● **Text to read**:
# # # # # # #
A couple week-ends ago, a block long section of Hunter street was closed to traffic and used instead as the largest dining room in the city to host a charity luncheon catered by some of the best chefs in town. Babak, or Bob Abbaszadeh of recently opened Cafe Zeytoon, was one of them, dishing it up alongside Tony Harrison of Bar Petite, Lesley Taylor of Le Petit Deux and half a dozen others.
“It was great cooking with all those guys. There isn’t much of a sense of competition between us, we are friends.” The absence of competition amongst the city’s best restaurants is probably because of and thanks to what makes Newcastle special: big enough to welcome variety and addition to the culinary landscape, while still small enough to find gaps to fill.
“Persian Delight” cooking class at The Essential Ingredient Newcastle.
Just over 3 months ago, and about a year after landing in Australia, Iranian couple, Babak and his wife, Freda, opened Cafe Zeytoon (olive in arabic) on the corner of King and Bolton Street in the Newcastle CBD, adding a Persian flavor to what is slowly but surely becoming a prime destination for foodies in the Steel city, joining Spanish ‘Boccados’, French ‘Le petit deux’ and hispter HQ ‘Good brother’.
Abbaszadeh began his journey as a cook in the Iranian capital of Teheran, around the age of 8. While his mother took night classes at the University, Abbaszadeh began cooking for the family, both out of necessity and passion. The love of cooking runs in the family with Abbaszadeh crediting his mother for teaching him how to cook and observing his father, also a professional chef, preparing enormous feasts for parties and neighborhood gatherings.
Abbaszadeh then went on to study International Culinary Art in Teheran and completed apprenticeships in Italian and French as well as Persian restaurants in his home city. A couple of years ago, Abbaszadeh moved to Malaysia for a year, pursuing his culinary studies. Eventually, the couple settled in Newcastle, a city where she had worked in the past, and 3 months ago, achieved the long-standing dream of opening their own restaurant.
# # # # # # #
● **Extracted data entries**:
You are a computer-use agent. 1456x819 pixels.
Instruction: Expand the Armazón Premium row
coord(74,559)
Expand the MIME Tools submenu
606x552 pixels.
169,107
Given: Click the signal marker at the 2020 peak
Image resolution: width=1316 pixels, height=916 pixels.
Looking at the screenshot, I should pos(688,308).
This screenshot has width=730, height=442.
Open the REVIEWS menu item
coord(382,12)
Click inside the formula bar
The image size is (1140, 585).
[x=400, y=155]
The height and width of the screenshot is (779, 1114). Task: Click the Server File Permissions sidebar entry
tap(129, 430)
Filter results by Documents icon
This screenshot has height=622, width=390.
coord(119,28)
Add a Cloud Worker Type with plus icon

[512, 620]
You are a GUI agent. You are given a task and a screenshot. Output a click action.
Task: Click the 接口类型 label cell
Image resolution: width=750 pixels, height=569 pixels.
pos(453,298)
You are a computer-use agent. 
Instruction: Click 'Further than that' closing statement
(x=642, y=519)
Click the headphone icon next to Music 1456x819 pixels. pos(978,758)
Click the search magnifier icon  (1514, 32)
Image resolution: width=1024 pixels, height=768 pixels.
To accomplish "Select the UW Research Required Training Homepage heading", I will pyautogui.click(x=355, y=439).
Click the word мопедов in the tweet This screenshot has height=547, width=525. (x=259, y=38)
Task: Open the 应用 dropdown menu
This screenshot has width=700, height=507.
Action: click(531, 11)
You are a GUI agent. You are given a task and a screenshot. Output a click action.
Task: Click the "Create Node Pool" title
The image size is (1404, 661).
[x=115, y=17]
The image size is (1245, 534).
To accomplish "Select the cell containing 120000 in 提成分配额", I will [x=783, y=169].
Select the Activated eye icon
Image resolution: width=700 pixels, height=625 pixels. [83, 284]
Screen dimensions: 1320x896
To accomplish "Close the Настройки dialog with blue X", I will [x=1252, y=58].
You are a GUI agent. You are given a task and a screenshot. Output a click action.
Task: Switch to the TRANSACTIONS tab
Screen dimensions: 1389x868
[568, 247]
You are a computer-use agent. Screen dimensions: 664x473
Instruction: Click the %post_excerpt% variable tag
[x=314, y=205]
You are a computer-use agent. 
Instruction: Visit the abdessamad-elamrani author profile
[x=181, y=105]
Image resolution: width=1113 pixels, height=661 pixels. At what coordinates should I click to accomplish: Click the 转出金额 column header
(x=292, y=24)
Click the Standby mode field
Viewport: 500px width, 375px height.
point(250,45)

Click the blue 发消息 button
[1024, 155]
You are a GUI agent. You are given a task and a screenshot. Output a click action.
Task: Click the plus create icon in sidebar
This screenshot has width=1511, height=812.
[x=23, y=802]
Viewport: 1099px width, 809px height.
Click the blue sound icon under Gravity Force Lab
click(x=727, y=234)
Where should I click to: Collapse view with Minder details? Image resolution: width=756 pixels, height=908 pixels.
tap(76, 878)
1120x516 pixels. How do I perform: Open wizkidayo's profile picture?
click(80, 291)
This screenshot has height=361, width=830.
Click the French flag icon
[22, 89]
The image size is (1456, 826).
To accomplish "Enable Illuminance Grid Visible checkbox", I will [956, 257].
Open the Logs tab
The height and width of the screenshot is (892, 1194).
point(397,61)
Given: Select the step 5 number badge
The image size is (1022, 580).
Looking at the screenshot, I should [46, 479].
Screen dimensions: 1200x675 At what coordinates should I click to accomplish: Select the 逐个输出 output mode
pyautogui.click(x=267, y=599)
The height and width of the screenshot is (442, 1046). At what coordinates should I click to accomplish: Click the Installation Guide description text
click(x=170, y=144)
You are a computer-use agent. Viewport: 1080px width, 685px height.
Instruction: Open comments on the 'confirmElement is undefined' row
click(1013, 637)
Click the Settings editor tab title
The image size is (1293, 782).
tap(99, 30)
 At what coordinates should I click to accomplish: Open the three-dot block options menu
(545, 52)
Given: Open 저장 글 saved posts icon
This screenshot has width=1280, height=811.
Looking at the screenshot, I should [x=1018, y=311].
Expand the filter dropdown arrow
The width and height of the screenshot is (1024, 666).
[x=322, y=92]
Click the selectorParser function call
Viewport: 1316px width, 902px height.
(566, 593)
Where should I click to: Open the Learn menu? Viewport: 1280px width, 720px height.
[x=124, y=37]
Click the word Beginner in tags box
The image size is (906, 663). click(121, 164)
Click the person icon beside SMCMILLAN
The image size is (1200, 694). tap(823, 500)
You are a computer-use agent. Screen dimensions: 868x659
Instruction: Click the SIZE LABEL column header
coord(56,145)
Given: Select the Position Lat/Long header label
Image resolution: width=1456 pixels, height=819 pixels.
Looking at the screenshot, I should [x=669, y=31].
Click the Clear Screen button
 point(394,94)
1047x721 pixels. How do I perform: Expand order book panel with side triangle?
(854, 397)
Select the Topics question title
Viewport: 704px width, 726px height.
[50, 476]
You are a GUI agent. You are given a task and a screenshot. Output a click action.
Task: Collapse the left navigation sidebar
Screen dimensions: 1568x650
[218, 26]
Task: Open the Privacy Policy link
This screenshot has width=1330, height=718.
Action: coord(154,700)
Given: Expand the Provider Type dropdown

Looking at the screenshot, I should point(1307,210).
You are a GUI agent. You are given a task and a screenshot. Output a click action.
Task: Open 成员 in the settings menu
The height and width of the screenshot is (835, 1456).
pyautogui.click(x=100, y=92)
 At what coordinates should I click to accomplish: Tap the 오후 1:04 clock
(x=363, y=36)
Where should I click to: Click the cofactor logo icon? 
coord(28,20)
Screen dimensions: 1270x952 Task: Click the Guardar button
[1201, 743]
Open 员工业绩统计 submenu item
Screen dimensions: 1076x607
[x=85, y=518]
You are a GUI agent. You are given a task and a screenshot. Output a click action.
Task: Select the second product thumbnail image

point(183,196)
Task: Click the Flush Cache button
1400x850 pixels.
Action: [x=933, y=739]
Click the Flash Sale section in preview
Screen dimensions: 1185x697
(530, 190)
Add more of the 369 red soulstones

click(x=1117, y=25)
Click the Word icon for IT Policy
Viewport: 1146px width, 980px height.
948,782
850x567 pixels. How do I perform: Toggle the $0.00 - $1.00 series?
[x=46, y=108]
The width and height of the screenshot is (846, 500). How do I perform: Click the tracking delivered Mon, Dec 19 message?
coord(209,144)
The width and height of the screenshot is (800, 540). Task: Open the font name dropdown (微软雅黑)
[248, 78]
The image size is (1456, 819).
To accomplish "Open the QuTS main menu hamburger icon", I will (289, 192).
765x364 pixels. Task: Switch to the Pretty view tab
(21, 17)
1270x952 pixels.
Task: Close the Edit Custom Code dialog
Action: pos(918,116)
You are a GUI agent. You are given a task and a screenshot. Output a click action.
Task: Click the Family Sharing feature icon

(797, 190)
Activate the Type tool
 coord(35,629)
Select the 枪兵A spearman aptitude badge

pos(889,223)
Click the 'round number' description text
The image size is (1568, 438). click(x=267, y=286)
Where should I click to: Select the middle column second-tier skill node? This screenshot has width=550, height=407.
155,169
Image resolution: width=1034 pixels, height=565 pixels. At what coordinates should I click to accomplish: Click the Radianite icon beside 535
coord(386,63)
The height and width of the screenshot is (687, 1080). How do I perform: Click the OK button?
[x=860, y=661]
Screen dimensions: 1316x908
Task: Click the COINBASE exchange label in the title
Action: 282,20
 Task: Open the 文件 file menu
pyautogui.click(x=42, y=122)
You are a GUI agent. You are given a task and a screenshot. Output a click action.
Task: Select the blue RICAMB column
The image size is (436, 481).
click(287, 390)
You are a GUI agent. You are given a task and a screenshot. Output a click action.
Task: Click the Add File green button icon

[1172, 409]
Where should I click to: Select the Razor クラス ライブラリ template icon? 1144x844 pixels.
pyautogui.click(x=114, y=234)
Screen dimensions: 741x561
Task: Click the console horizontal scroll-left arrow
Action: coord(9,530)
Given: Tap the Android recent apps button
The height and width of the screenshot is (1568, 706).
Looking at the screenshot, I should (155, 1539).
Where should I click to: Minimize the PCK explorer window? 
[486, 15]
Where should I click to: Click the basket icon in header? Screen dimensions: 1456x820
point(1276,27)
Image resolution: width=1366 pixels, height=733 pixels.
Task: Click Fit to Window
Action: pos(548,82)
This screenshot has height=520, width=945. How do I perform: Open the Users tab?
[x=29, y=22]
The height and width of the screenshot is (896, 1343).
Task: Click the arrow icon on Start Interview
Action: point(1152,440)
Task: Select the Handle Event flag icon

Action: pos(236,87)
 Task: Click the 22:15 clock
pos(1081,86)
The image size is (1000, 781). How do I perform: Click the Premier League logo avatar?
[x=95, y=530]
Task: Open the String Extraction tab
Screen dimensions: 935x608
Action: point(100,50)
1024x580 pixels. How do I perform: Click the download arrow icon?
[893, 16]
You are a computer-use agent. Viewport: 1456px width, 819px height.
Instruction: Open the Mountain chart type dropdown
# # # # # # #
● **Work instructions**:
• 1. Please write out the rows word for word, beginning at the line that has "You are a computer-use agent. Viewport: 1080px" and stopping after the line that has "Action: coord(154,700)".
• 2. Extend the Cafe Zeytoon article past its final sentence.
These rows are unrelated to the Cafe Zeytoon article.

● **Responses in order**:
• 1.
You are a computer-use agent. Viewport: 1080px width, 685px height.
Instruction: Open comments on the 'confirmElement is undefined' row
click(1013, 637)
Click the Settings editor tab title
The image size is (1293, 782).
tap(99, 30)
 At what coordinates should I click to accomplish: Open the three-dot block options menu
(545, 52)
Given: Open 저장 글 saved posts icon
This screenshot has width=1280, height=811.
Looking at the screenshot, I should [x=1018, y=311].
Expand the filter dropdown arrow
The width and height of the screenshot is (1024, 666).
[x=322, y=92]
Click the selectorParser function call
Viewport: 1316px width, 902px height.
(566, 593)
Where should I click to: Open the Learn menu? Viewport: 1280px width, 720px height.
[x=124, y=37]
Click the word Beginner in tags box
The image size is (906, 663). click(121, 164)
Click the person icon beside SMCMILLAN
The image size is (1200, 694). tap(823, 500)
You are a computer-use agent. Screen dimensions: 868x659
Instruction: Click the SIZE LABEL column header
coord(56,145)
Given: Select the Position Lat/Long header label
Image resolution: width=1456 pixels, height=819 pixels.
Looking at the screenshot, I should [x=669, y=31].
Click the Clear Screen button
 point(394,94)
1047x721 pixels. How do I perform: Expand order book panel with side triangle?
(854, 397)
Select the Topics question title
Viewport: 704px width, 726px height.
[50, 476]
You are a GUI agent. You are given a task and a screenshot. Output a click action.
Task: Collapse the left navigation sidebar
Screen dimensions: 1568x650
[218, 26]
Task: Open the Privacy Policy link
This screenshot has width=1330, height=718.
Action: coord(154,700)

• 2.
Over a cup of Persian tea, infused with cinnamon, cardamom and rose petals, I caught up with Babak to find out what defines Persian cuisine, what Novocastrians can expect to find on Cafe Zeytoon’s menu and what are this chef’s essential ingredients, both at work and at home.
+ Hi Babak, what are a couple of things people might not know about Persian cuisine?
Persian cuisine is in fact, quite mild. A lot of people think that it is quite close to Indian food, but although it might look similar, it tastes completely different. Persian cuisine is slow and doesn’t go into extremes: it isn’t too salty, too hot or too greasy. Even desserts aren’t too sweet. Instead, we use spices like cinnamon, cardamom and turmeric to heighten the flavors of dishes. We also use a lot of dried herbs, particularly dill, coriander and mint. Persian cuisine is very flexible. Most meat dishes can be turned into vegetarian dishes and the balance of flavors can be adapted to any personal preference. It is more about the method than the ingredients.
+ Could you describe the menu at Cafe Zeytoon?
We are open for breakfast and lunch everyday and offer a combination of western and Persian options – salads, sandwiches or more traditional rice dishes – accompanied by Persian coffee (Single shot espresso brewed with Zeytoon’s spice mix) or saffron tea (loose leaf black tea, with saffron infused milk). We also serve dinner on Friday and Saturday nights – the menu is 100% Persian, changes regularly and features a number of saffron rice and slow-cooked meat or charcoal grilled vegetable dishes.
+ What are some signature dishes?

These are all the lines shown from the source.